+++ Supplied text +++

Hi folks,

I've started working on a new C library called "zn_poly", which does  
polynomial arithmetic in (Z/nZ)[x], where n fits into an unsigned  
long. Similar to NTL's zz_pX class. This might eventually be part of  
FLINT, but for now it's a separate project.

I am maintaining a website for zn_poly at

   http://math.harvard.edu/~dmharvey/zn_poly/

I have made an spkg for sage-2.9, you can get it from

   http://math.harvard.edu/~dmharvey/zn_poly/releases/zn_poly-0.4.1.spkg

I don't know if this will build on all sage-supported systems yet. So  
far I have successfully built on:

* sage.math (AMD opteron, debian linux)
* bsd (a xeon I think?)
* my laptop: core 2 duo, mac OS 10.4.10
* my desktop: ppc G5, mac OS 10.4.10
* my very old laptop: ppc G3, mac OS 10.3.9 (zn_poly, but not the spkg)

+++

Aim of the exercise
Reproduce the part of the zn_poly announcement between "I don't know" and "not the spkg)", inclusive.

+++ Dataset records +++

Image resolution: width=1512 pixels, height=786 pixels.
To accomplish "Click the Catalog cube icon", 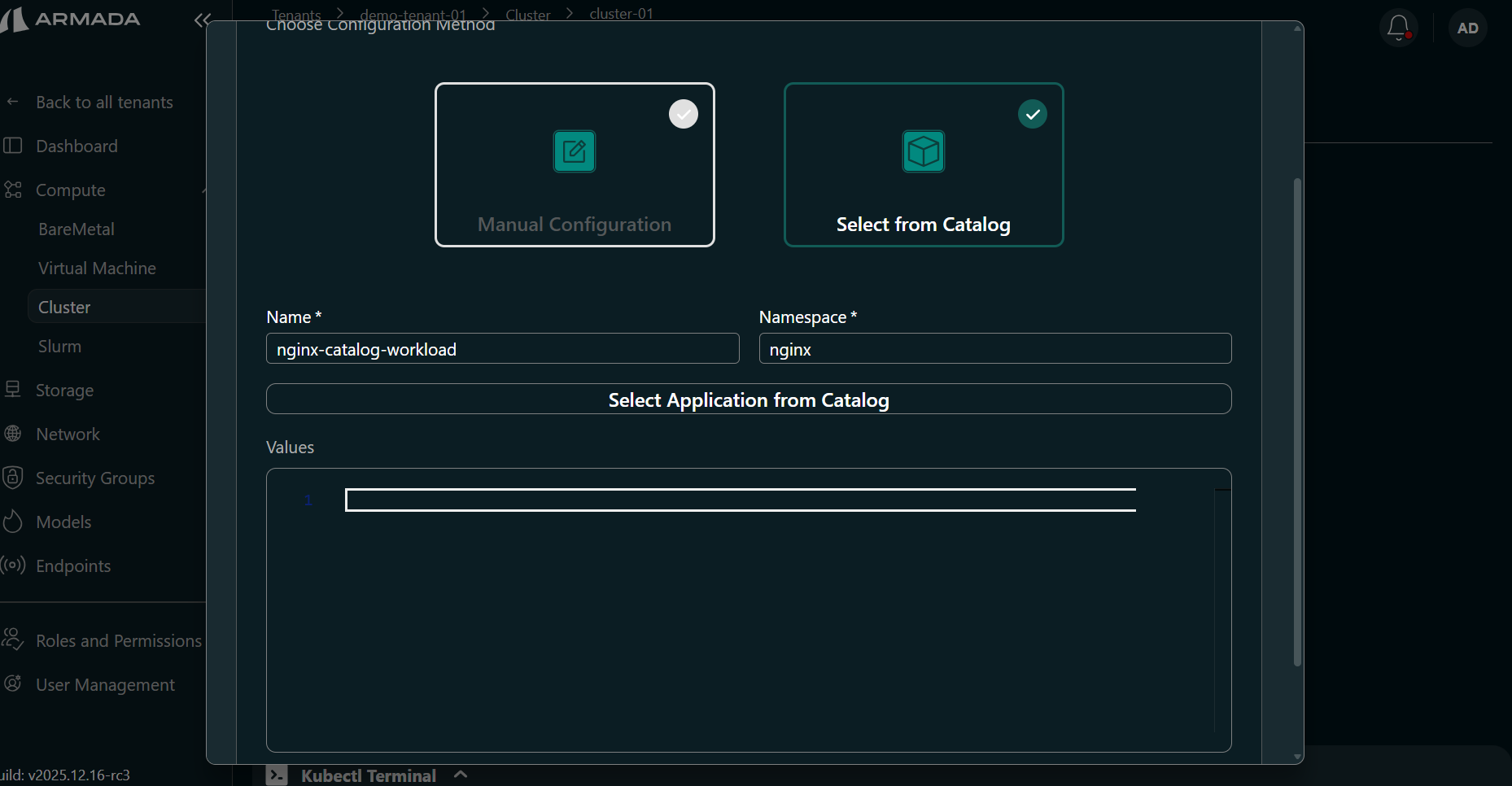I will [923, 151].
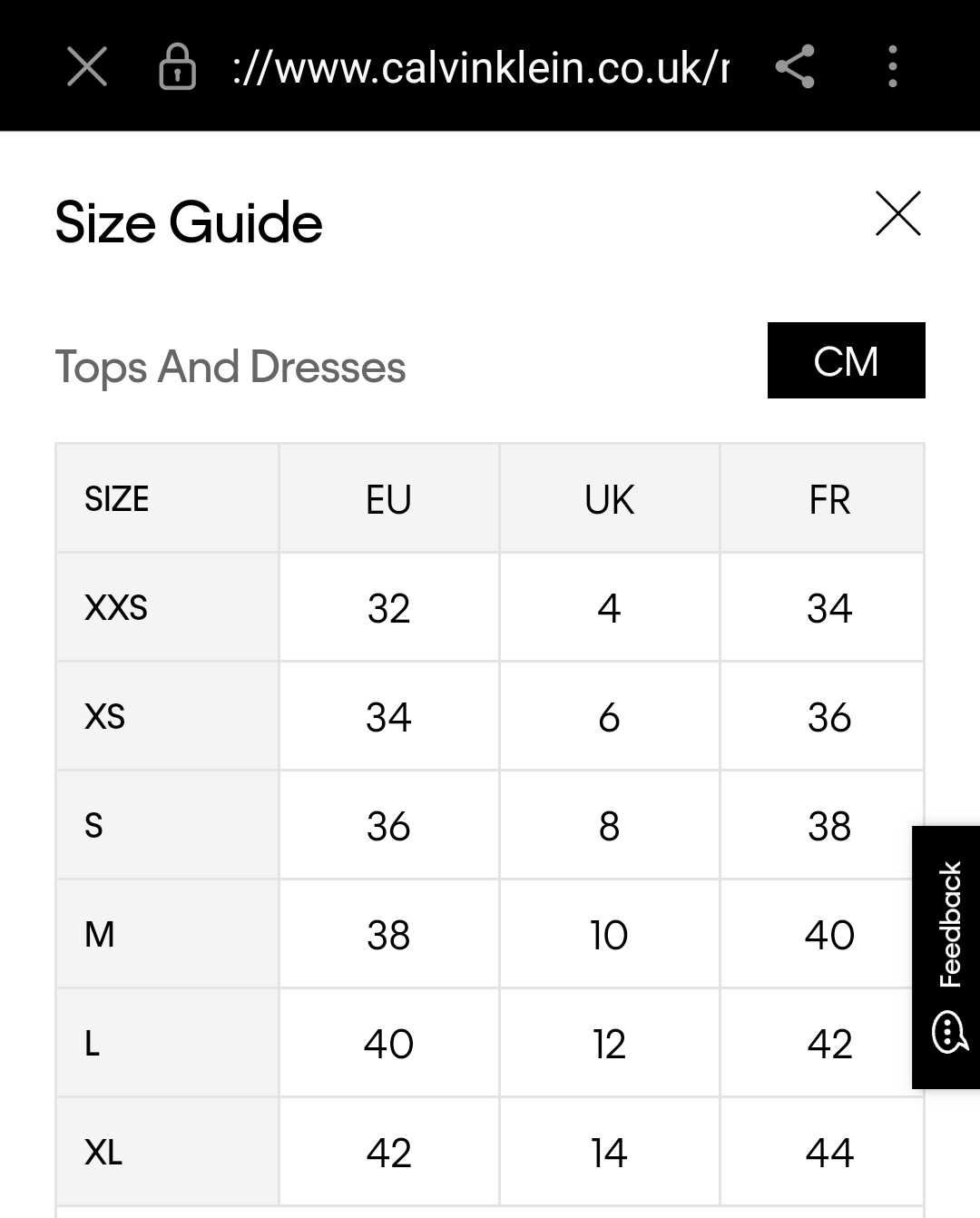Viewport: 980px width, 1218px height.
Task: Open the three-dot browser menu
Action: (893, 66)
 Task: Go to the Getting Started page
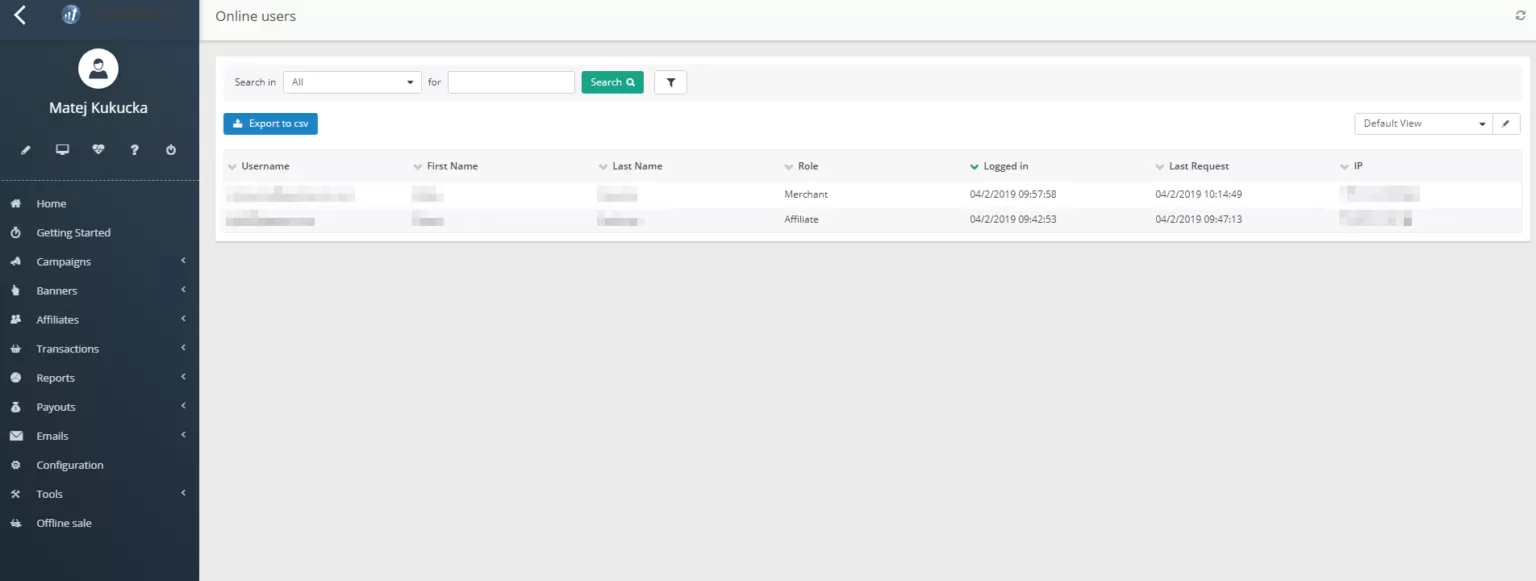coord(73,232)
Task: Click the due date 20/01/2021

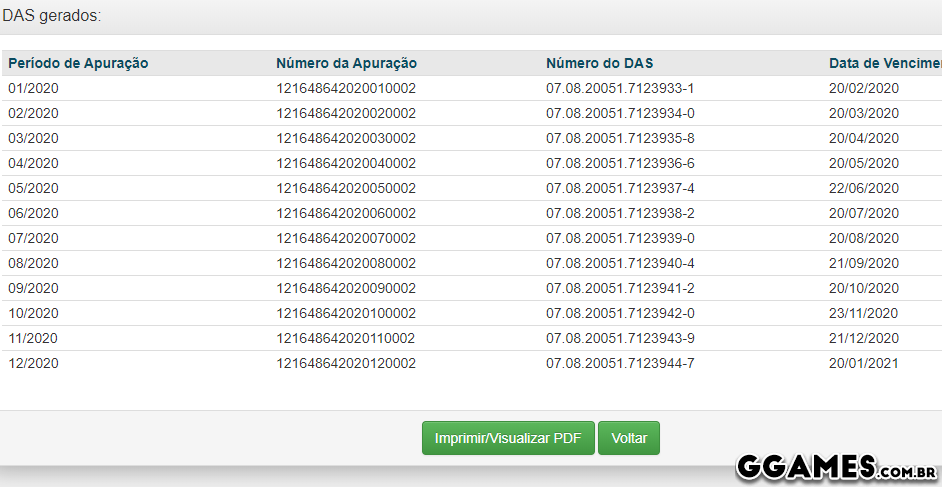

+++

Response to this task
I don't know if this will build on all sage-supported systems yet. So  
far I have successfully built on:

* sage.math (AMD opteron, debian linux)
* bsd (a xeon I think?)
* my laptop: core 2 duo, mac OS 10.4.10
* my desktop: ppc G5, mac OS 10.4.10
* my very old laptop: ppc G3, mac OS 10.3.9 (zn_poly, but not the spkg)